Task to carry out: Render every line of the entries below as a Markdown table with the columns No. and Line, numbering the rows in order and skipping blank lines. Leave the pictures out.

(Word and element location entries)

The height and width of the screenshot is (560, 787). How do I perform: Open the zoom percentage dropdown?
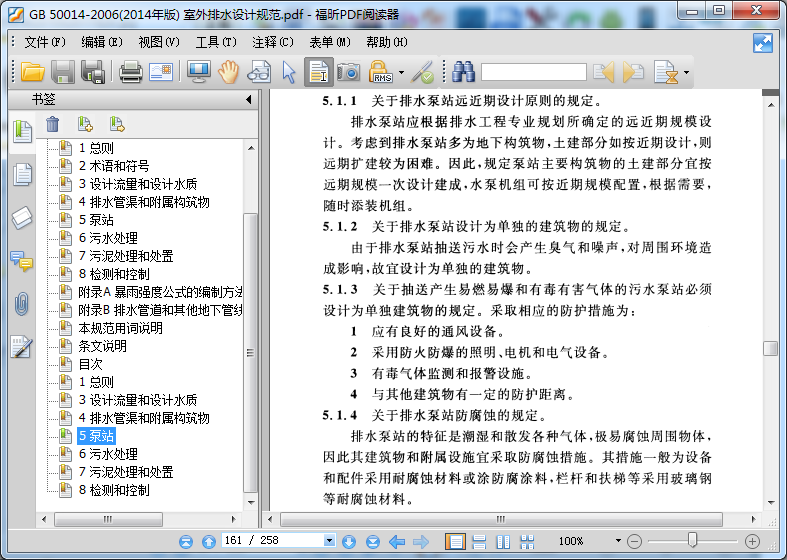pyautogui.click(x=618, y=540)
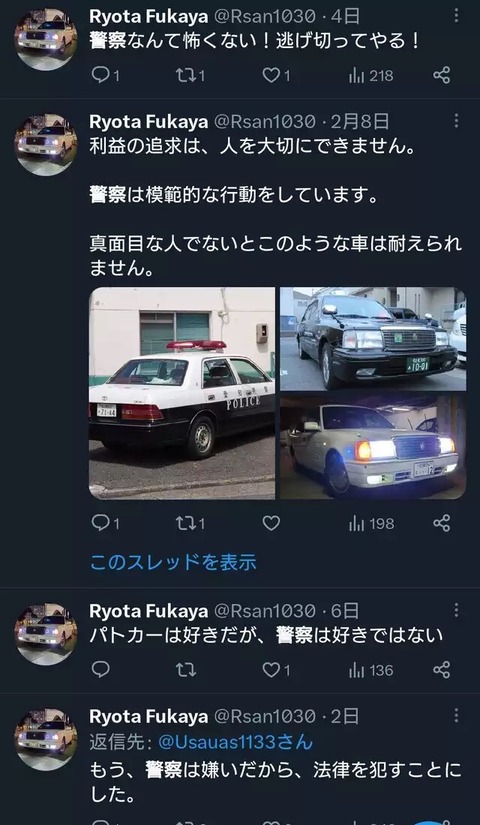The height and width of the screenshot is (825, 480).
Task: Reply to the tweet with 218 views
Action: click(x=105, y=76)
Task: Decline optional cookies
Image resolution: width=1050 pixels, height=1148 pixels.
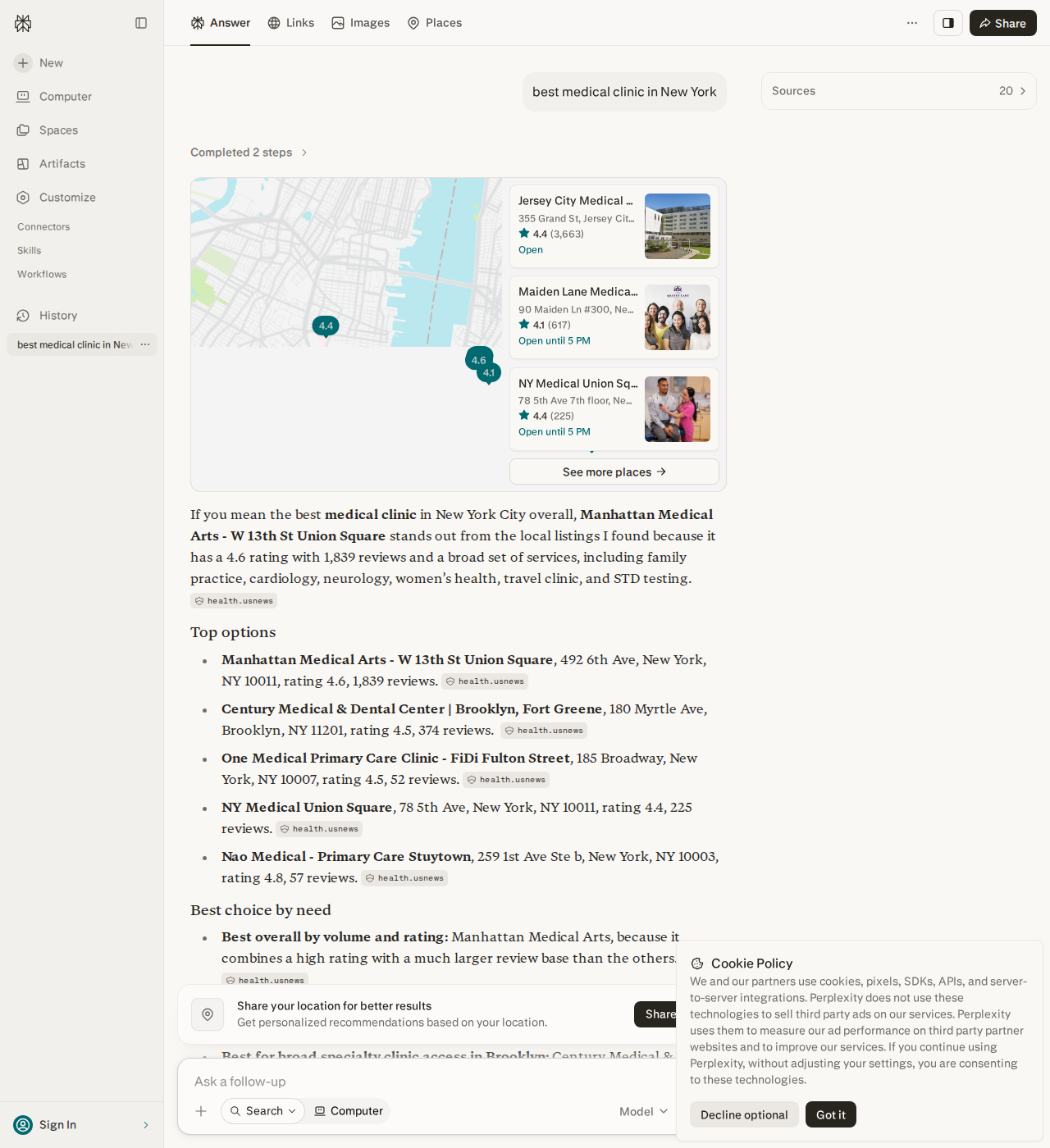Action: (x=744, y=1114)
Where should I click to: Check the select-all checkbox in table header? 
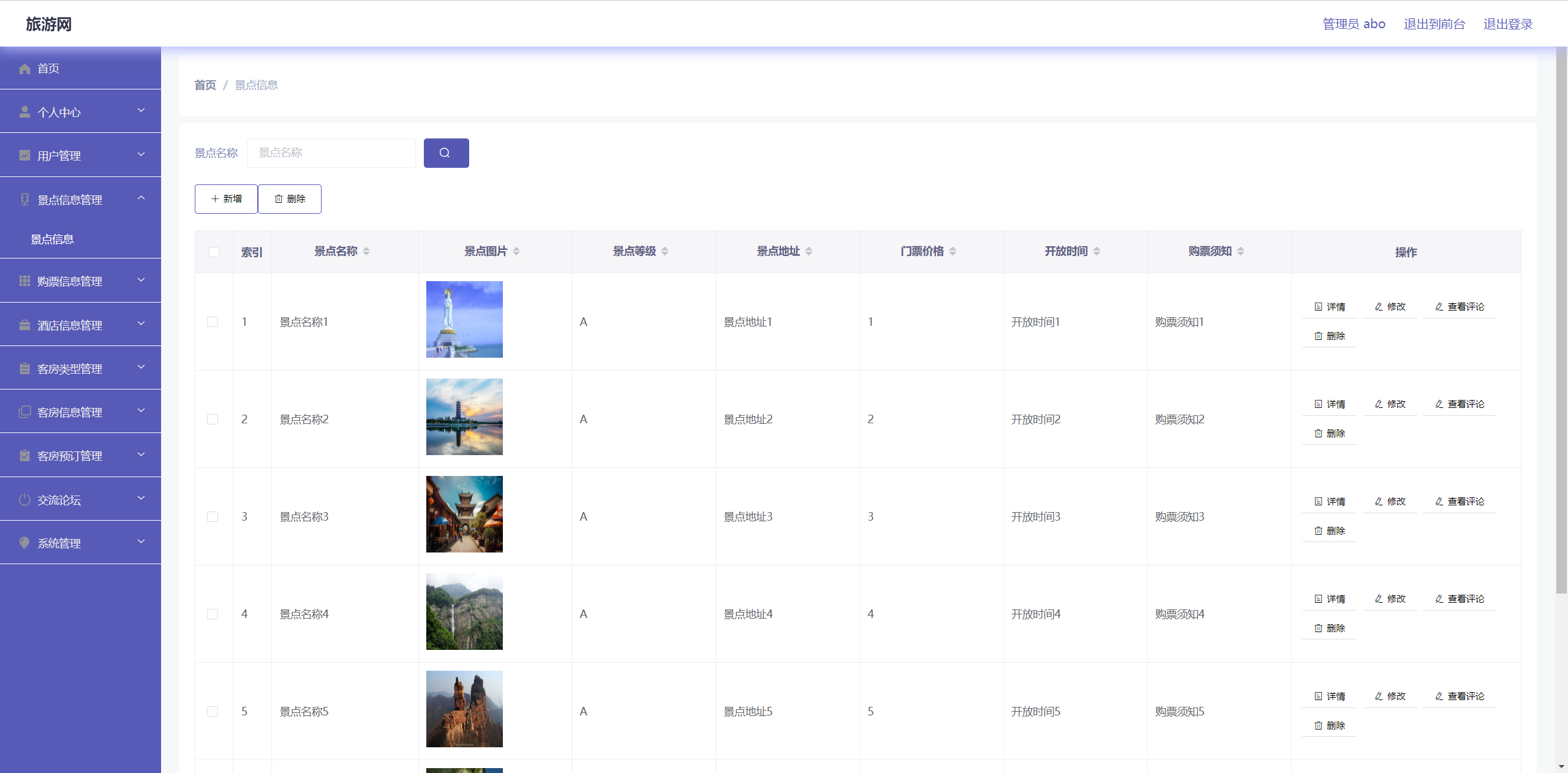(213, 252)
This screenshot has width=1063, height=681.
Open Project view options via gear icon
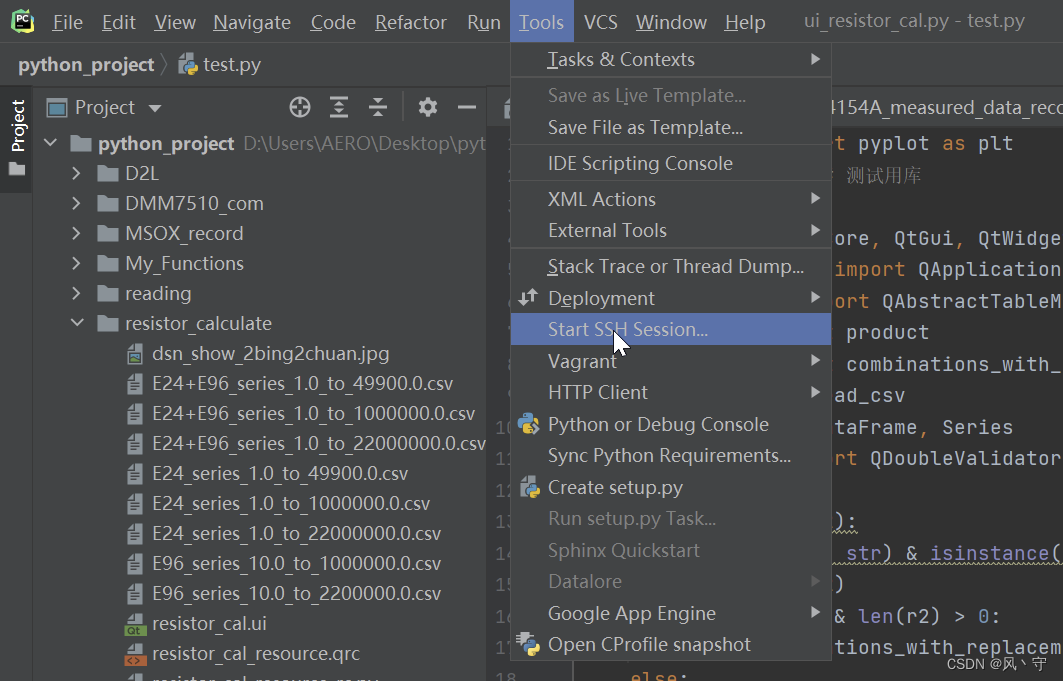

Answer for this exercise:
| No. | Line |
|---|---|
| 1 | The height and width of the screenshot is (560, 787). How do I perform: Open the zoom percentage dropdown? |
| 2 | pyautogui.click(x=618, y=540) |
| 3 | The height and width of the screenshot is (825, 480). |
| 4 | Task: Reply to the tweet with 218 views |
| 5 | Action: click(x=105, y=76) |
| 6 | Task: Decline optional cookies |
| 7 | Image resolution: width=1050 pixels, height=1148 pixels. |
| 8 | Action: (x=744, y=1114) |
| 9 | Where should I click to: Check the select-all checkbox in table header?  |
| 10 | (213, 252) |
| 11 | This screenshot has width=1063, height=681. |
| 12 | Open Project view options via gear icon |